## START Provided entries

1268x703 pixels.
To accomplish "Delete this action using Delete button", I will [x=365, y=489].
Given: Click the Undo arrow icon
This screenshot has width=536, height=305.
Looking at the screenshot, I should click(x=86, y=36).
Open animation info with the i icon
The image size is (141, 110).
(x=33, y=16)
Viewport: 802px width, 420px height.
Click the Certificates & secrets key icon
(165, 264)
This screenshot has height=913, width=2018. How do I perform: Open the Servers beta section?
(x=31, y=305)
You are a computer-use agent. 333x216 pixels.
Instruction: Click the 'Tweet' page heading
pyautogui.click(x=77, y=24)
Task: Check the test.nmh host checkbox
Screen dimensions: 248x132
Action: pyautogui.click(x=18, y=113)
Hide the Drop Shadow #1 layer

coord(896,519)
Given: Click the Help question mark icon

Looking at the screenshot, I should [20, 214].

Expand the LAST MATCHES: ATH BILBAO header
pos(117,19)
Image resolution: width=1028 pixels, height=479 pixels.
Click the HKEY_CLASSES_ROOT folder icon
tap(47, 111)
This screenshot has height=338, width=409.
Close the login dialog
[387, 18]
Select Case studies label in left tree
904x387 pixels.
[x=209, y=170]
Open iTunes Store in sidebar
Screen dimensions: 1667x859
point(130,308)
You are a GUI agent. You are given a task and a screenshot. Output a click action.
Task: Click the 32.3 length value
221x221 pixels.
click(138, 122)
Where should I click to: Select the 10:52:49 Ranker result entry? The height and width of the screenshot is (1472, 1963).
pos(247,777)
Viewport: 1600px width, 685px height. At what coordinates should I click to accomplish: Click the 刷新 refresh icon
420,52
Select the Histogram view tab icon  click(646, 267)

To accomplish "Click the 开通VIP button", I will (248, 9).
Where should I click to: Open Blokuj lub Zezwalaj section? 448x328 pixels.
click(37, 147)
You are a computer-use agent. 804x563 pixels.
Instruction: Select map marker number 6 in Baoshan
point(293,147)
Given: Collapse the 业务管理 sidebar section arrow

## END Provided entries

**Exercise description**. Copy all of the lines above, character for character, with no changes.

**Reply**.
1268x703 pixels.
To accomplish "Delete this action using Delete button", I will [x=365, y=489].
Given: Click the Undo arrow icon
This screenshot has width=536, height=305.
Looking at the screenshot, I should click(x=86, y=36).
Open animation info with the i icon
The image size is (141, 110).
(x=33, y=16)
Viewport: 802px width, 420px height.
Click the Certificates & secrets key icon
(165, 264)
This screenshot has height=913, width=2018. How do I perform: Open the Servers beta section?
(x=31, y=305)
You are a computer-use agent. 333x216 pixels.
Instruction: Click the 'Tweet' page heading
pyautogui.click(x=77, y=24)
Task: Check the test.nmh host checkbox
Screen dimensions: 248x132
Action: pyautogui.click(x=18, y=113)
Hide the Drop Shadow #1 layer

coord(896,519)
Given: Click the Help question mark icon

Looking at the screenshot, I should [20, 214].

Expand the LAST MATCHES: ATH BILBAO header
pos(117,19)
Image resolution: width=1028 pixels, height=479 pixels.
Click the HKEY_CLASSES_ROOT folder icon
tap(47, 111)
This screenshot has height=338, width=409.
Close the login dialog
[387, 18]
Select Case studies label in left tree
904x387 pixels.
[x=209, y=170]
Open iTunes Store in sidebar
Screen dimensions: 1667x859
point(130,308)
You are a GUI agent. You are given a task and a screenshot. Output a click action.
Task: Click the 32.3 length value
221x221 pixels.
click(138, 122)
Where should I click to: Select the 10:52:49 Ranker result entry? The height and width of the screenshot is (1472, 1963).
pos(247,777)
Viewport: 1600px width, 685px height. At what coordinates should I click to accomplish: Click the 刷新 refresh icon
420,52
Select the Histogram view tab icon  click(646, 267)

To accomplish "Click the 开通VIP button", I will (248, 9).
Where should I click to: Open Blokuj lub Zezwalaj section? 448x328 pixels.
click(37, 147)
You are a computer-use agent. 804x563 pixels.
Instruction: Select map marker number 6 in Baoshan
point(293,147)
Given: Collapse the 业务管理 sidebar section arrow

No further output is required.